Advantages and Disadvantages
1. Expansion offers a near-perfect match of color, texture, and hair-bearing qualities.

2. Because the skin remains connected to the donor area's blood and nerve supply, there is a smaller risk that it will die. In addition, scars are often less apparent.

Drawback of tssue expansion is that it can take as long as 2-4 months to grow additional skin. During this time, the expander creates an unsightly bulge which can be quite noticeable for someone requiring repair of the scalp or other areas of the body.  The procedure requires repeated visits to the surgeon for injection of the saline water that inflates the balloon. For some people, the inconvenience and obvious appearance of an expander are enough for them to consider other options.

Operative Steps
Tissue expansion is done in a major hospital or accredited centre under General Anaesthesia.

The First Surgery
In most cases, the initial operation will take one to two hours, depending on the size and area of skin to be expanded.
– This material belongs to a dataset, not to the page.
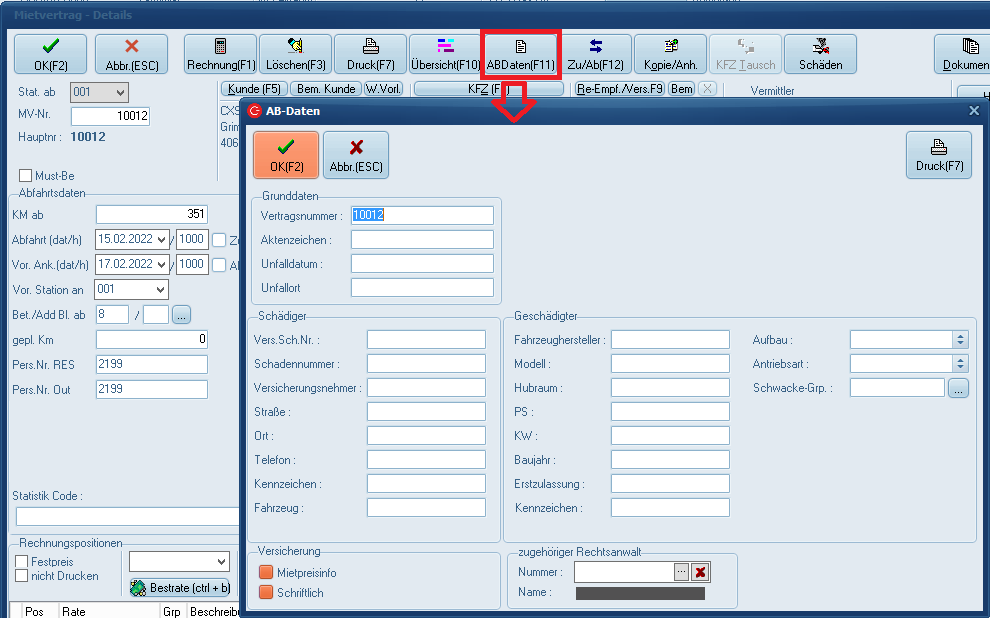Open the Abfahrt date dropdown
This screenshot has width=990, height=618.
tap(162, 240)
Your surgeon will begin by making a small incision next to the area of skin to be repaired, and will do everything possible to make the incision as inconspicuous as possible.
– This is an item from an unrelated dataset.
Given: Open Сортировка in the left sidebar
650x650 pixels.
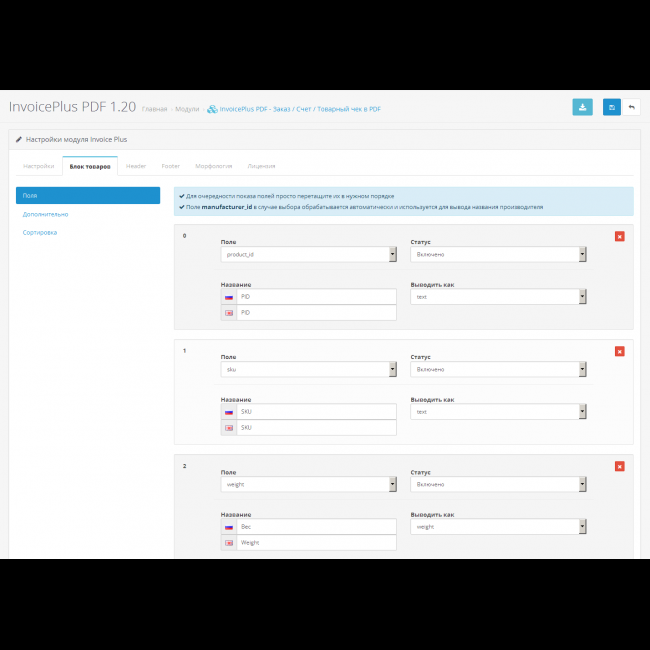Looking at the screenshot, I should point(40,232).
He or she will then insert the silicone balloon expander in a pocket created beneath the skin. The expander includes a tiny tube and a self-sealing valve that allows the surgeon to gradually fill the expander with saline solution. The valve is usually left just beneath the surface of the skin.

Expander Injection
Once the incision has healed, (2 weeks or so) you'll be asked to return for expander injection with additional saline. As the expander enlarges, your skin will stretch. In some people, this procedure can causes minor discomfort.

The Second Surgery
When the skin has stretched enough to cover the affected area, you'll have a second operation to remove the expander and reposition the new tissue. More complex surgery to repair skin on the face or scalp may require more than one expansion sequence to complete.

Post Operative Period
You may feel some minor discomfort each time saline is injected into the expander for 1-2 hours. Most tissue expansion patients find they can keep up with their normal routine while the expander is in place. Following the second surgery, most patients are up and about within a week.

Generally, the results of tissue expansion are superior to other methods used to reconstruct or repair damaged skin. For most tissue expansion patients, the procedure dramatically improves their appearance and quality of life following surgery.